**WHAT THE EXERCISE ASKS**
Please take the lines from the one holding "Given: Tap the Payment Completed heading" through the one holding "This screenshot has width=462, height=265." in the data below and copy them exactly.

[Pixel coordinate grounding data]
--- START ---
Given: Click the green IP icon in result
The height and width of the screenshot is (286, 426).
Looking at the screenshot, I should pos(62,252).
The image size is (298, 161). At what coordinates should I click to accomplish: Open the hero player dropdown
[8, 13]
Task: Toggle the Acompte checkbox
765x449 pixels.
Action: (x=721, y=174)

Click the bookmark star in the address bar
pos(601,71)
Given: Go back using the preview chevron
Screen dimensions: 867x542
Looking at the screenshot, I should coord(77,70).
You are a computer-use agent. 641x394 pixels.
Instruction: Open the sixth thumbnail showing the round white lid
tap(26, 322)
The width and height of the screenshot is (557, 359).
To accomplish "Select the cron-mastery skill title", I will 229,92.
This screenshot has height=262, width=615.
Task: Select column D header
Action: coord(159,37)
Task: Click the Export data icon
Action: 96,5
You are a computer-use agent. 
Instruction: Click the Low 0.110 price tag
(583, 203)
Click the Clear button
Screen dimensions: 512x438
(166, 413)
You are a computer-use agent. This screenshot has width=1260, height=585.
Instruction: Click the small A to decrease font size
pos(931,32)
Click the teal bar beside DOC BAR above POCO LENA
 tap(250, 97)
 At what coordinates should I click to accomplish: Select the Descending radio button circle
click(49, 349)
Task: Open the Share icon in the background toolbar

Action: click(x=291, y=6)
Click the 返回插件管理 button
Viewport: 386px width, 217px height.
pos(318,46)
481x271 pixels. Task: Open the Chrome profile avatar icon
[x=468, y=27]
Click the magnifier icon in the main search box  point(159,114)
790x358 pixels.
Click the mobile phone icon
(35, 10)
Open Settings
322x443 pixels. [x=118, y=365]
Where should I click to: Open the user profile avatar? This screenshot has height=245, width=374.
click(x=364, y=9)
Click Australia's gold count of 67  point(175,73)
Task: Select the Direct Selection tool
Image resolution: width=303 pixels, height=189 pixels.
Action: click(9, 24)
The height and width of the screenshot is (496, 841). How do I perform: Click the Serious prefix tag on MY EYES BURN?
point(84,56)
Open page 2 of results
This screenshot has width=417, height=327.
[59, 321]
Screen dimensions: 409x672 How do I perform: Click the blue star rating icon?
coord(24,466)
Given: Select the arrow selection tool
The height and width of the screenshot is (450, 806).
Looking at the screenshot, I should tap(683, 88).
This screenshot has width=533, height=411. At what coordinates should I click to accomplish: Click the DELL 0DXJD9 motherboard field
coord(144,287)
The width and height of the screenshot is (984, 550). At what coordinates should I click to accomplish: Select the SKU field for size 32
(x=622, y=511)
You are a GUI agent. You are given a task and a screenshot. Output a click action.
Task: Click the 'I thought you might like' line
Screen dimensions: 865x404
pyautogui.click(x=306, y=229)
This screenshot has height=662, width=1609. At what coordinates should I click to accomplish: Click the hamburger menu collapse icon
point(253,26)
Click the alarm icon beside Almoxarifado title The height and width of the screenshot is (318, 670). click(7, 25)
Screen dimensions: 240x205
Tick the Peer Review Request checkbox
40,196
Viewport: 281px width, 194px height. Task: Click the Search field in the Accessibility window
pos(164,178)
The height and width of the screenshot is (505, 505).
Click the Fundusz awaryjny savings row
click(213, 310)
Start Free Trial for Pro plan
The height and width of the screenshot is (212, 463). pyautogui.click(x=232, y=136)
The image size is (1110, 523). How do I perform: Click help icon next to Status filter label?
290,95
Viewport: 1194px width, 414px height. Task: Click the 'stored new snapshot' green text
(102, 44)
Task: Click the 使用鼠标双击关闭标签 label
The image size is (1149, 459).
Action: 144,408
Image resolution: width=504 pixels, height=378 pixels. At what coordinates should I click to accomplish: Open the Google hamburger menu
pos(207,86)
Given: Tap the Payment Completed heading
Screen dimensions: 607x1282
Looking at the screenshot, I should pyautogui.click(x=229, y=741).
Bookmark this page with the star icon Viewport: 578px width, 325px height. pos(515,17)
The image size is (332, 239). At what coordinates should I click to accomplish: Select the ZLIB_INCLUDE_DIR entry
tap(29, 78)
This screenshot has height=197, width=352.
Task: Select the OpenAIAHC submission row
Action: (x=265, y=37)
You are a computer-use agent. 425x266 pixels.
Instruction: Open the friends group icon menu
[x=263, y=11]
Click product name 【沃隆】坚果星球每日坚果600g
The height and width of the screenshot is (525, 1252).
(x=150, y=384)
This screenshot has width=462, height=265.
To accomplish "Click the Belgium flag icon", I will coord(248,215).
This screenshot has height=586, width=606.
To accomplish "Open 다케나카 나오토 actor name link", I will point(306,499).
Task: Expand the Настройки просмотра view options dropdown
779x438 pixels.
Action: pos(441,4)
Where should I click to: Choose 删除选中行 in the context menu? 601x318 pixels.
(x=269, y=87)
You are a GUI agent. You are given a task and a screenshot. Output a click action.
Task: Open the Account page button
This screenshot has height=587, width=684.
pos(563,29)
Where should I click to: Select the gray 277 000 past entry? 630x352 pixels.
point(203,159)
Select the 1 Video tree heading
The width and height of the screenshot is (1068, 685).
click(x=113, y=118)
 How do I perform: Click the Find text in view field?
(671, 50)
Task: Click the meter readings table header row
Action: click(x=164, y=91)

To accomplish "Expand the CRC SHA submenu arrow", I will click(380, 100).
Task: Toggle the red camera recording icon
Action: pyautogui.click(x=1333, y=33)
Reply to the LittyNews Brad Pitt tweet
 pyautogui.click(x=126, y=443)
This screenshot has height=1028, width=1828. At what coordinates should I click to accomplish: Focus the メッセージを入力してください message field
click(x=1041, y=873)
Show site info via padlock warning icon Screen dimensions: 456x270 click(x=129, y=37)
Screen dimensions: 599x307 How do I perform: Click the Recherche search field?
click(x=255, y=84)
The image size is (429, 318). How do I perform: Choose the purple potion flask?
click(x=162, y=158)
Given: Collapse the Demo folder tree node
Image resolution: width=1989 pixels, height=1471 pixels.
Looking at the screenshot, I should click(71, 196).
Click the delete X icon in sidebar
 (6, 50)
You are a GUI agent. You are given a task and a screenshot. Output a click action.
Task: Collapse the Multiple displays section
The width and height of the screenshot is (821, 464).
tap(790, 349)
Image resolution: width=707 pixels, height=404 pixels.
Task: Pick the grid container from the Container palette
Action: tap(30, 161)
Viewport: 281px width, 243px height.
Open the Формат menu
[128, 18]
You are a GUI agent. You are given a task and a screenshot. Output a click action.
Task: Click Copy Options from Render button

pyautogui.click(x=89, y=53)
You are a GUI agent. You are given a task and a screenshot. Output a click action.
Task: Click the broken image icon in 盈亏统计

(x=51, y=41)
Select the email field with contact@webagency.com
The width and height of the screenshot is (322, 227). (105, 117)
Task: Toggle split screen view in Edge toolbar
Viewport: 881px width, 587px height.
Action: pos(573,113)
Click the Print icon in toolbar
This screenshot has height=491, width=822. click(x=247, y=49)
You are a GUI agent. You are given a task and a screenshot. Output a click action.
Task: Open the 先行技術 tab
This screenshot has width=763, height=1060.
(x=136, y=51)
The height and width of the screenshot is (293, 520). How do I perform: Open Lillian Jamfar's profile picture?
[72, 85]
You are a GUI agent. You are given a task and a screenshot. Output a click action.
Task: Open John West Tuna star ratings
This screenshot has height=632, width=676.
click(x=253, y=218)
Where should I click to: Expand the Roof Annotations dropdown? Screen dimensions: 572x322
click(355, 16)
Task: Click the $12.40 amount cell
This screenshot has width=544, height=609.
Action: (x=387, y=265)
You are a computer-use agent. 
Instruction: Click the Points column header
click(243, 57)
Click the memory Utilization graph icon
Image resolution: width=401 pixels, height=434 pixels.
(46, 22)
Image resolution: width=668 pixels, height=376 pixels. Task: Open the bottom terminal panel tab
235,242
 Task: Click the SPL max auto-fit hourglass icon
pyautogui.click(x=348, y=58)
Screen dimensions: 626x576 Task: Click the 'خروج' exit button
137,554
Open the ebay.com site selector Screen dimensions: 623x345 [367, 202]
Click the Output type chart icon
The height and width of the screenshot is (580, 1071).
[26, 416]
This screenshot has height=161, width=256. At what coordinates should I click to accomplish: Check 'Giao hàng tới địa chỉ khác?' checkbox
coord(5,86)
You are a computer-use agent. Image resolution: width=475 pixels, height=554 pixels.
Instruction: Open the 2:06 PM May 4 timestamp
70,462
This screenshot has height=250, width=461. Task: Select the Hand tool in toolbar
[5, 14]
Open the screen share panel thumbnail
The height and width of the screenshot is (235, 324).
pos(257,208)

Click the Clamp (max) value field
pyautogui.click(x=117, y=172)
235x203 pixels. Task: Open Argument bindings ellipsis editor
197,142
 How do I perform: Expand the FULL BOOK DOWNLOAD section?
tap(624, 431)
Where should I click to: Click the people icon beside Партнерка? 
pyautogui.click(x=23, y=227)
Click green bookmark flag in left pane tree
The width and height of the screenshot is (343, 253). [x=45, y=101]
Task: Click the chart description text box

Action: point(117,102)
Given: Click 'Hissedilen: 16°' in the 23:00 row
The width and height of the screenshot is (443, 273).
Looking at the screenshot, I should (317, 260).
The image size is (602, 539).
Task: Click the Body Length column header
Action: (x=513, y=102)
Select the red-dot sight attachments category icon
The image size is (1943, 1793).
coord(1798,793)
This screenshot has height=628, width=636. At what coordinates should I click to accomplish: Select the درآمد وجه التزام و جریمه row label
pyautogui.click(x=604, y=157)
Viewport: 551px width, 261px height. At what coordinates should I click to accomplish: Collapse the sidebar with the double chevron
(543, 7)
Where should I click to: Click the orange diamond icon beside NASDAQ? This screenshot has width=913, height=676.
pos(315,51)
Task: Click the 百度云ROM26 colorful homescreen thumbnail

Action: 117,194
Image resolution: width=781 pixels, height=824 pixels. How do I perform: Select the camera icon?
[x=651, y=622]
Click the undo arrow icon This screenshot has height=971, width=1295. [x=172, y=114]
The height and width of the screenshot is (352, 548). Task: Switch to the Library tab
--- END ---
**ANSWER TO THE EXERCISE**
Given: Tap the Payment Completed heading
Screen dimensions: 607x1282
Looking at the screenshot, I should pyautogui.click(x=229, y=741).
Bookmark this page with the star icon Viewport: 578px width, 325px height. pos(515,17)
The image size is (332, 239). At what coordinates should I click to accomplish: Select the ZLIB_INCLUDE_DIR entry
tap(29, 78)
This screenshot has height=197, width=352.
Task: Select the OpenAIAHC submission row
Action: (x=265, y=37)
You are a computer-use agent. 425x266 pixels.
Instruction: Open the friends group icon menu
[x=263, y=11]
Click product name 【沃隆】坚果星球每日坚果600g
The height and width of the screenshot is (525, 1252).
(x=150, y=384)
This screenshot has width=462, height=265.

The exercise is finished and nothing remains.